The ‘Trusty Triumph’ Builds Triumph Motorcycles Success
Triumph quality impressed the British government in World War 1 to the extent it purchased 30,000 motorcycles, a huge order for the time. British, Australian, and Canadian dispatch riders called them ‘Trusty Triumphs’ because they got them through the mud and shell holes. When the war was over guess which motorcycle they wanted.
Triumph Motorcycles Races Forward from Strength to Strength
By 1928, the company owned a huge manufacturing plant from where trainloads of Triumph motorcycles and motorcars left daily for local and export markets. In 1936, it released a motorcycle model that left the competition gasping.
The 500 Triumph Speed Twin engine was the corner stone of the Tiger 500’s and Bonneville’s that kept selling through to the 1980’s. The Speed Twin was the powerful, modern motorcycle every man and boy dreamed of owning.
When World War 2 was over Triumph Motorcycles had two proven machines, the Tiger 100 and the 500cc Speed Twin. After customers started winning races Triumph rushed the iconic 498cc TR5 Trophy Twin through development, and won the prestigious 1948 International Six Days Trial on a prototype.
Yet Another Triumph: The World Speed Record Holder for 35 Years
The 650cc Thunderbird was Triumph Motorcycles gift to the American market, and became incredibly popular after Marlon Brando rode one in the movie The Wild One. This cemented its reputation as a well-mannered beast for rebels with causes. That cause was motorcycling. Me and my Triumph, and my girl on the pillion were all they wanted!
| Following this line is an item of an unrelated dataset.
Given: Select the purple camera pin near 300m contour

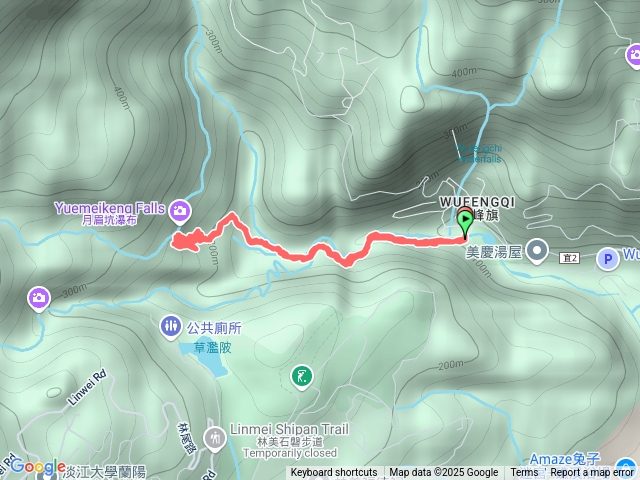Looking at the screenshot, I should 39,299.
The Middle Period: Triumph Motorcycles Loses Its Way
After winning the 1969 Isle of Man TT Race with a lap speed record, the company faltered in the face of labour unrest, and engineering conservatism as its motorcycle sales plummetted. The 1939 engine was no match for Japanese designs pouring in. The modern rider wanted instant high-revving power, and, horror of horrors an electric self-starter. In 1983, bankrupt of ideas and out of money the proud marque folded, some said never to return, but it did.
Triumph Comes Back to Motorcycling
A British motorcycling visionary, John Bloor, purchased the Triumph name and manufacturing rights, and began quietly developing a new range of machines with the old name as marketing magnet. After several setbacks its motorcycle sales exceeded 37,000 in 2006. In 2011, it launched the Tiger Explorer, Speed Triple R and the Steve McQueen Special.
It had beaten its competition in a stalling market. When the media asked motor cyclists why they bought the latest models, the answer was simple ‘because it’s a Triumph’. Triumph motorcycles have a soul. When you own one, you own a legend.